REQUIREMENT | Return only the lines from the one containing "Media Room (1236, 1537)" to the end of the entries below, exactly as written, both ends included.
------------
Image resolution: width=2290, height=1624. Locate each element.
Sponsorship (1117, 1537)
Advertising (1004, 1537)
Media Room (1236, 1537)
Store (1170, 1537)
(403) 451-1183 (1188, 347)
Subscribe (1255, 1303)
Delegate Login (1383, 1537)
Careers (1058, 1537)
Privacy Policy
------------
ANSWER BELOW |
Media Room (1236, 1537)
Store (1170, 1537)
(403) 451-1183 (1188, 347)
Subscribe (1255, 1303)
Delegate Login (1383, 1537)
Careers (1058, 1537)
Privacy Policy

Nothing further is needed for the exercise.